Stored data entries:
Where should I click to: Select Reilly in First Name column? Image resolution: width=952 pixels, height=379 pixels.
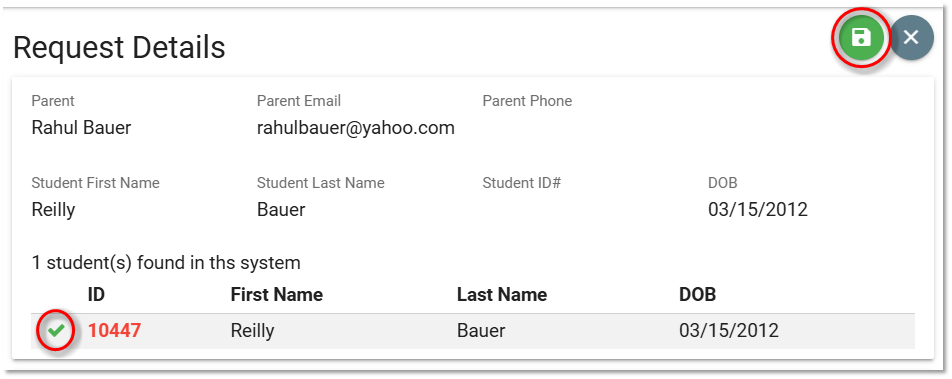pyautogui.click(x=253, y=331)
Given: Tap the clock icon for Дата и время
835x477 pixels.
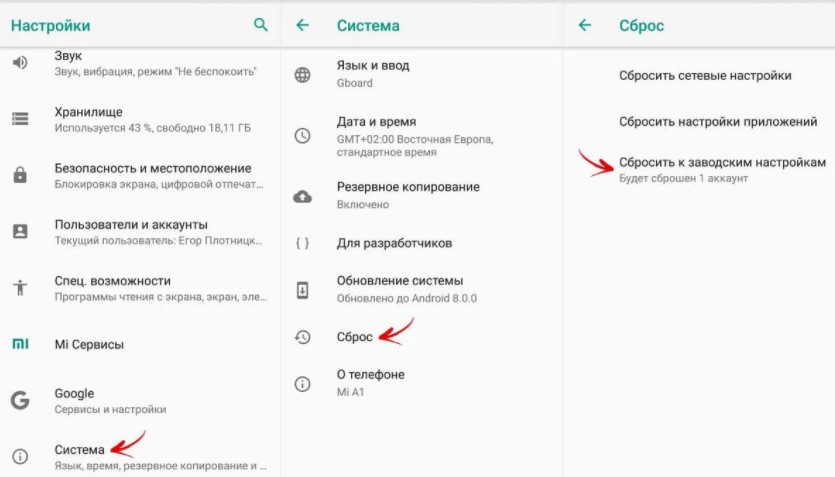Looking at the screenshot, I should 302,136.
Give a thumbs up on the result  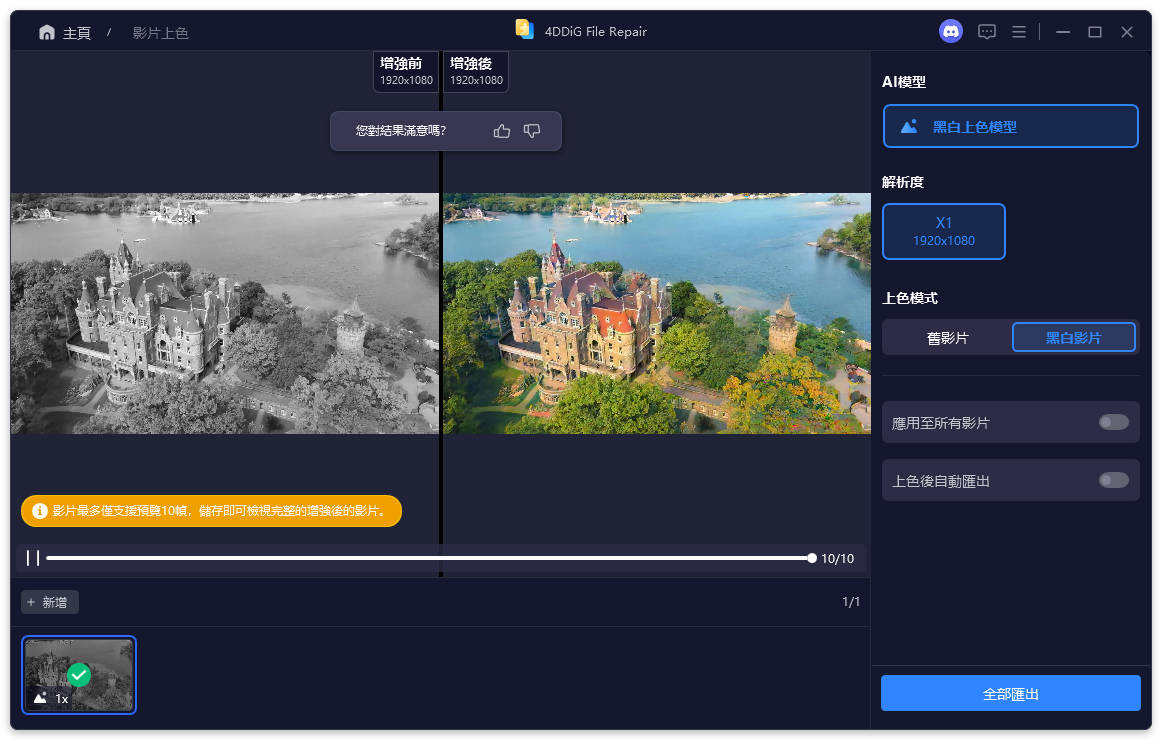501,130
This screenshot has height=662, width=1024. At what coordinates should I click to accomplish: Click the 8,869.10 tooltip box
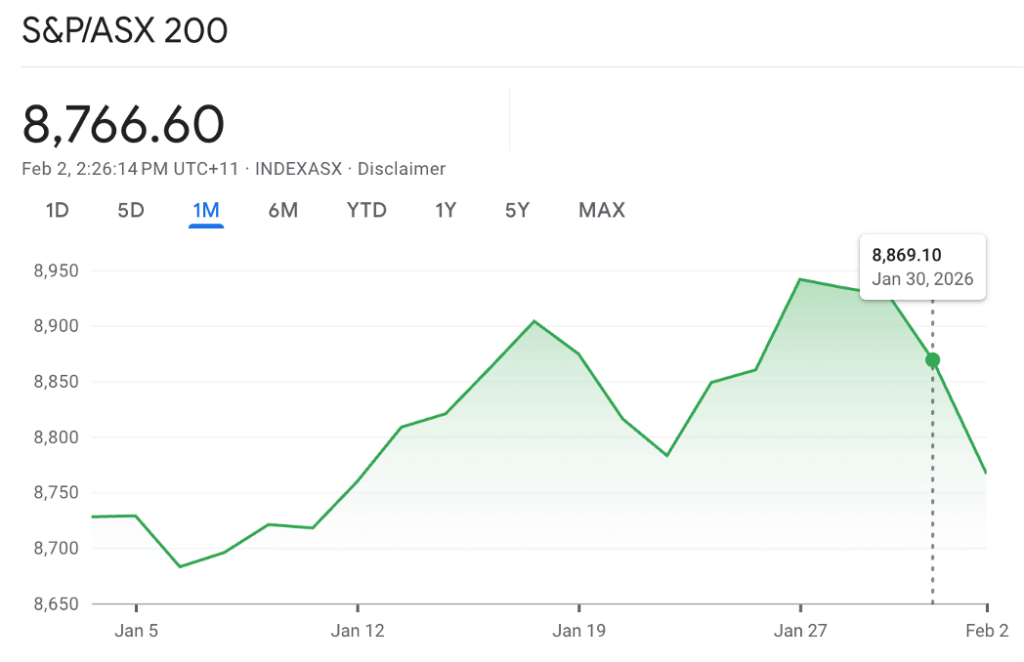click(x=922, y=267)
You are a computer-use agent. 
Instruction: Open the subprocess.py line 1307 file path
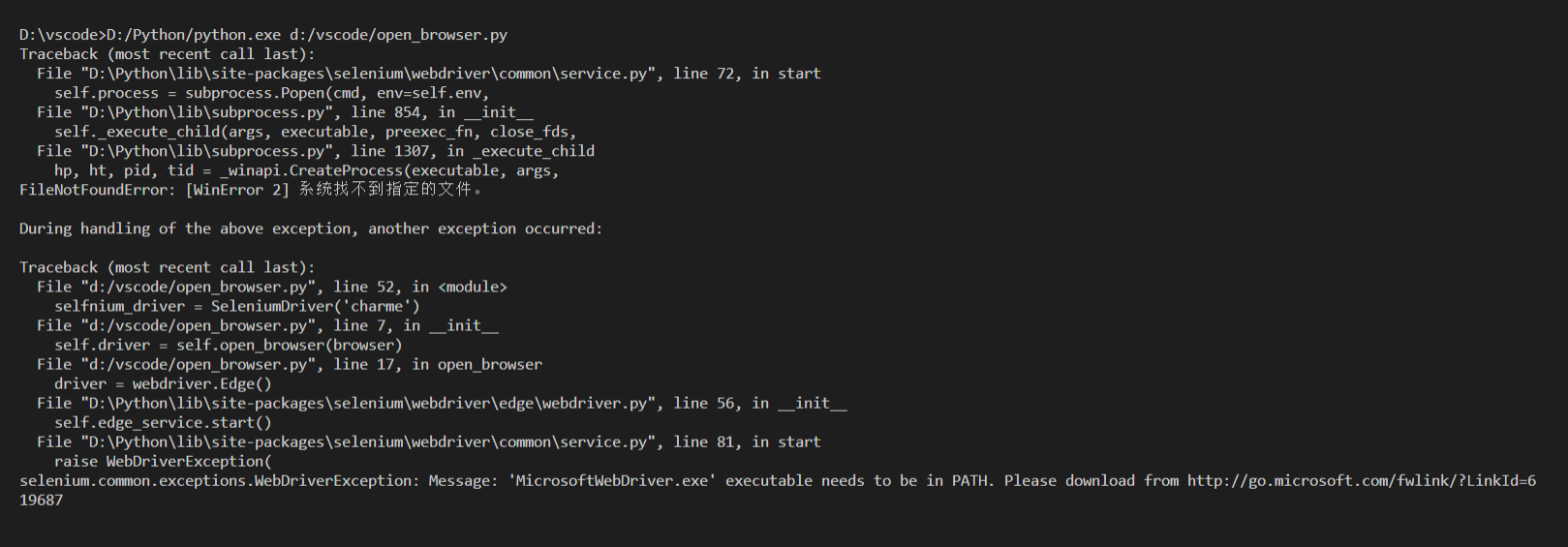pos(207,151)
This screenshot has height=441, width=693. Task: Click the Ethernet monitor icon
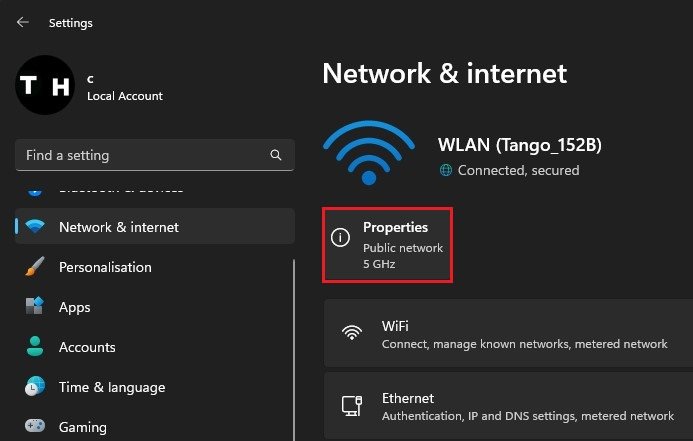click(x=352, y=406)
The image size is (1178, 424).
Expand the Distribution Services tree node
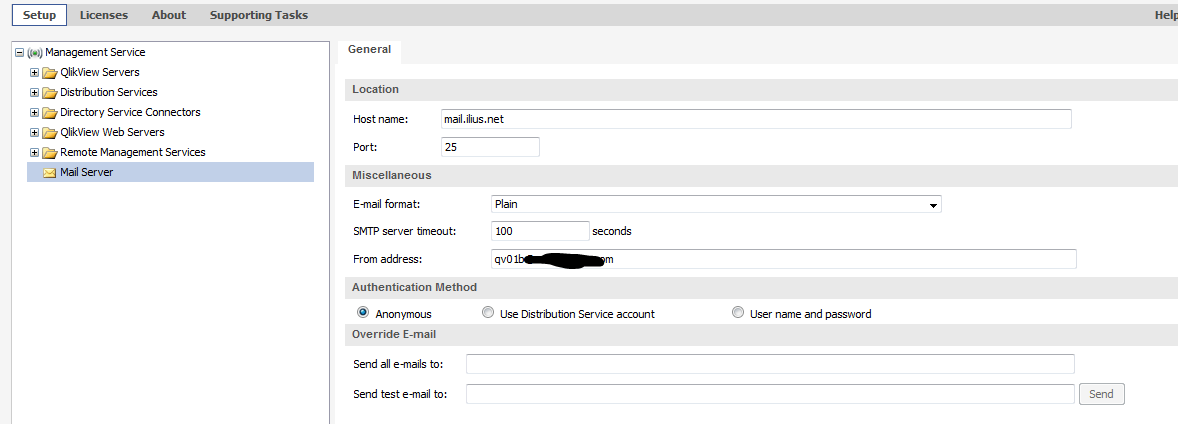click(35, 92)
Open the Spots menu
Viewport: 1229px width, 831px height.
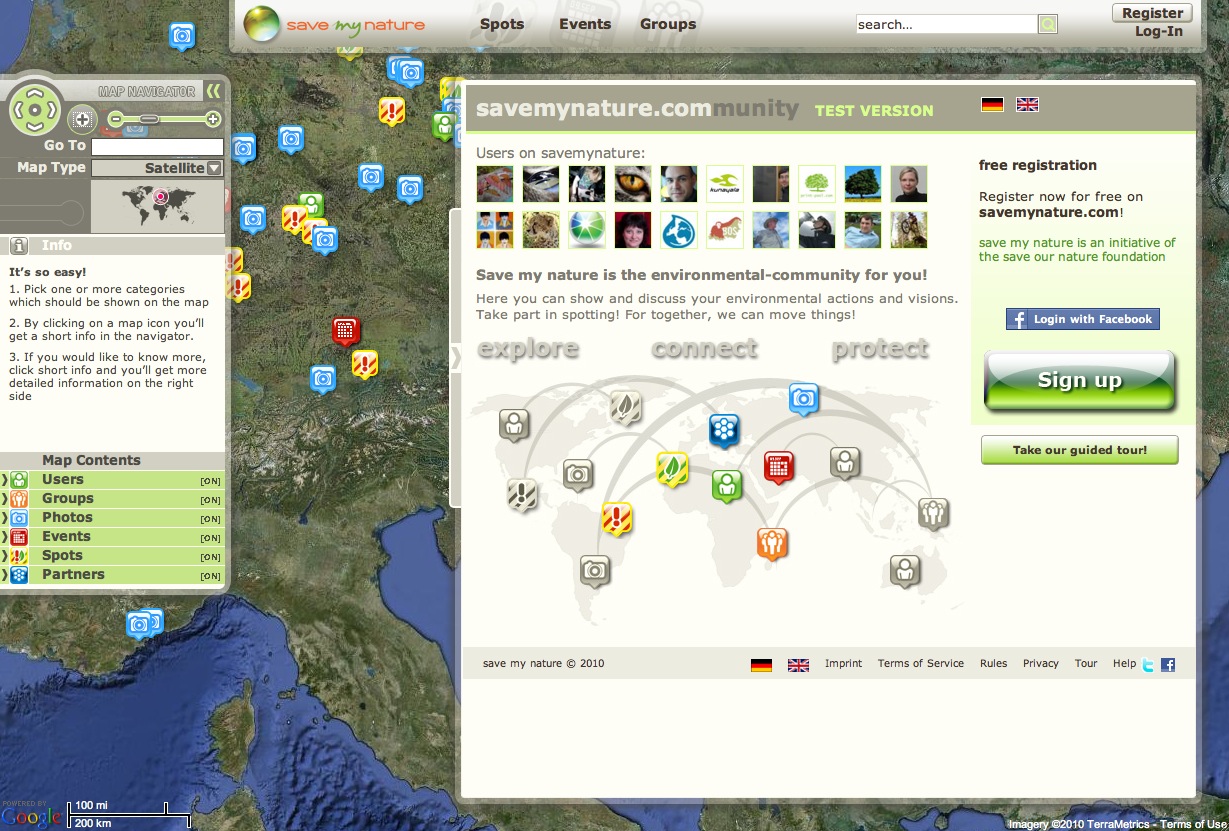(x=501, y=24)
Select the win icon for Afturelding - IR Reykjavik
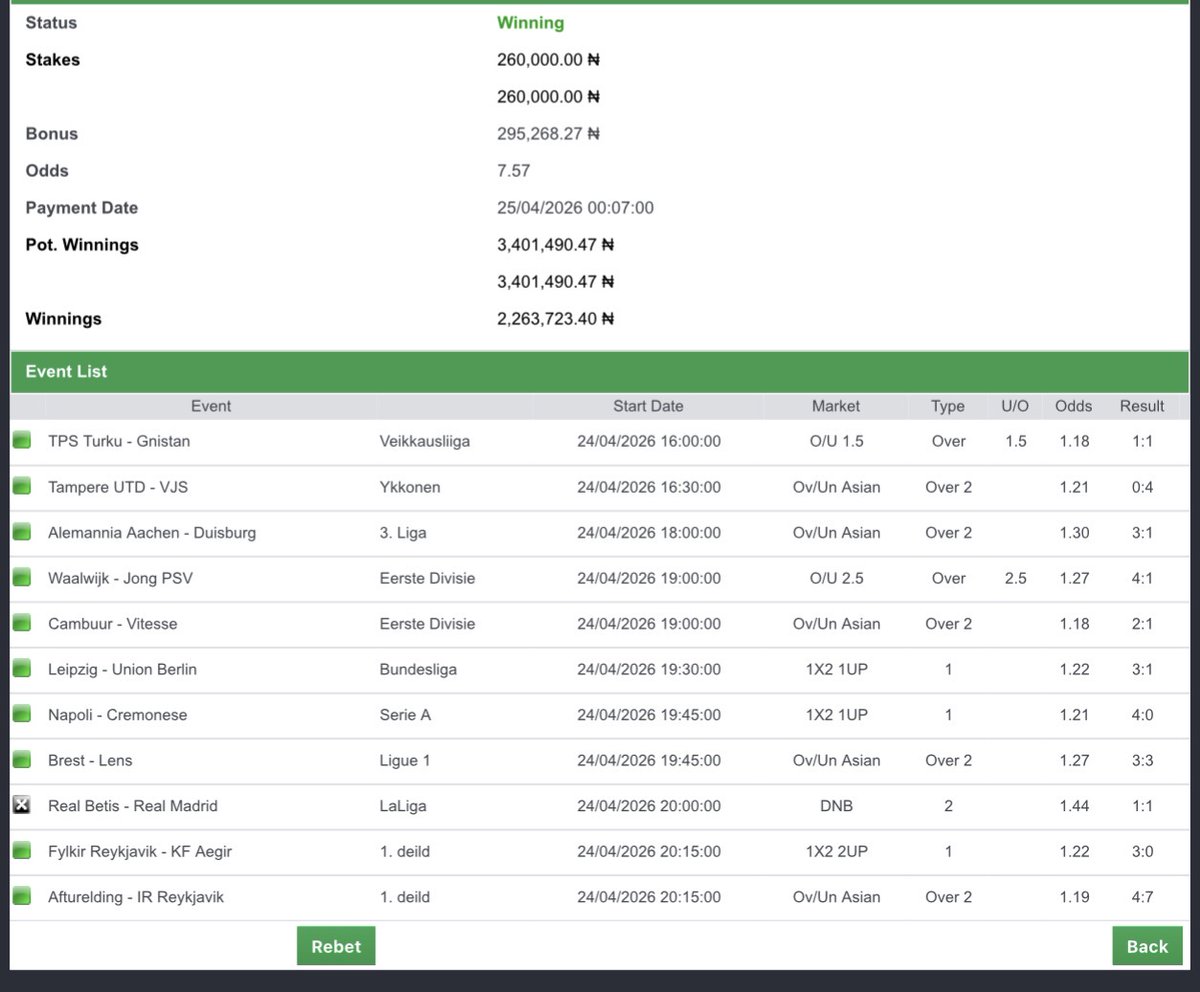Viewport: 1200px width, 992px height. (x=21, y=896)
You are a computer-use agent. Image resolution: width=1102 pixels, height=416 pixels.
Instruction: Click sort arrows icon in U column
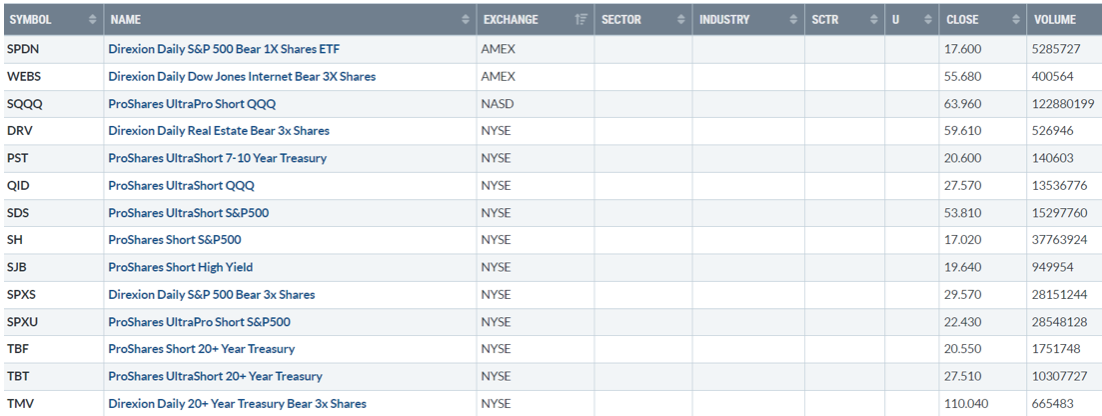[x=928, y=20]
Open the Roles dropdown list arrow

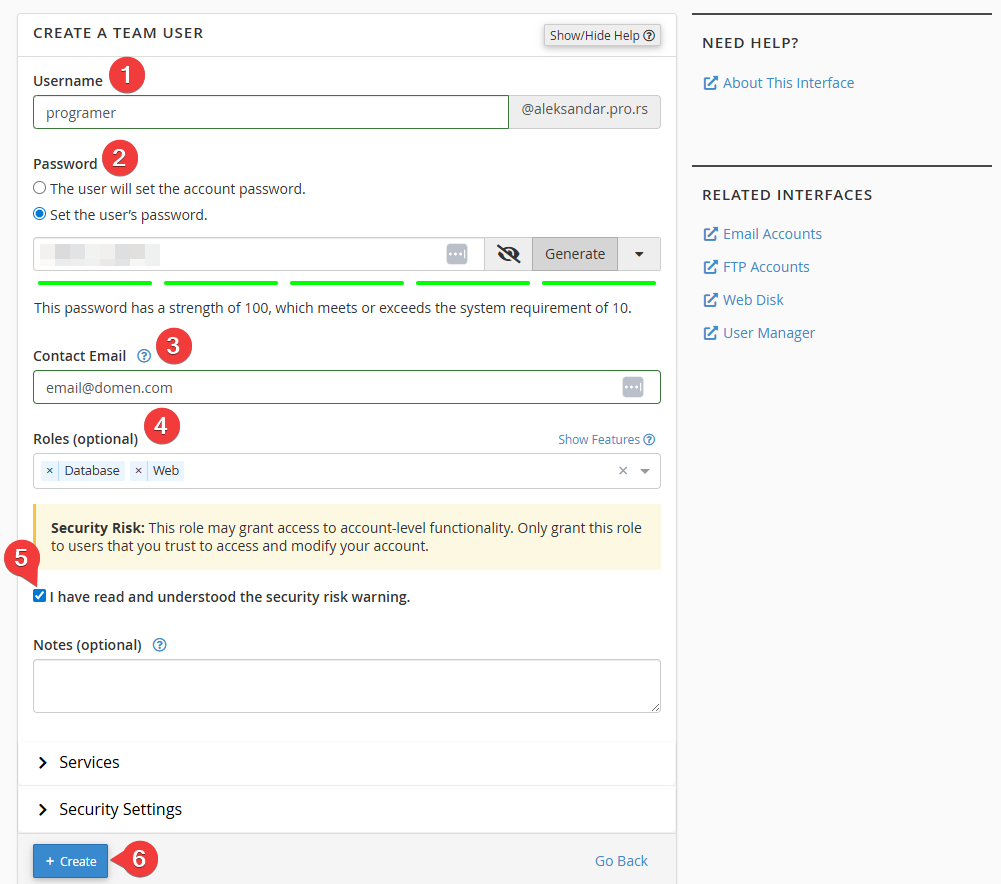tap(645, 471)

Work order → Write out each line exactly, from the one containing "This screenshot has height=441, width=693." through the end of the entries, and skip the pictures.

Problem solution →
This screenshot has height=441, width=693. Task: Click the Ethernet monitor icon
click(x=352, y=406)
The image size is (1178, 424).
Expand the Distribution Services tree node
click(35, 92)
Open the Spots menu
Viewport: 1229px width, 831px height.
(x=501, y=24)
Select the win icon for Afturelding - IR Reykjavik
Viewport: 1200px width, 992px height. (x=21, y=896)
You are a computer-use agent. Image resolution: width=1102 pixels, height=416 pixels.
Instruction: Click sort arrows icon in U column
[x=928, y=20]
Open the Roles dropdown list arrow

tap(645, 471)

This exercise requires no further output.